TASK STATEMENT – Report every line below that holds the word "pixels".

PROVIDED RECORDS –
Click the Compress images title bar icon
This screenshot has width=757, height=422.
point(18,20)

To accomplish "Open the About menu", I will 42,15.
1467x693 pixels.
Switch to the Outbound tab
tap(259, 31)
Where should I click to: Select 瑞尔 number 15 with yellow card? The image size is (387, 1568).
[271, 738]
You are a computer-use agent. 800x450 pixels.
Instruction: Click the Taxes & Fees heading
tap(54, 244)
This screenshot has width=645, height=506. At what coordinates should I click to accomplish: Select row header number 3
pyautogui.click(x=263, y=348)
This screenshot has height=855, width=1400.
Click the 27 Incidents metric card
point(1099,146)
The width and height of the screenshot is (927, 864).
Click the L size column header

WRITTEN SOLUTION –
1467x693 pixels.
You are a computer-use agent. 800x450 pixels.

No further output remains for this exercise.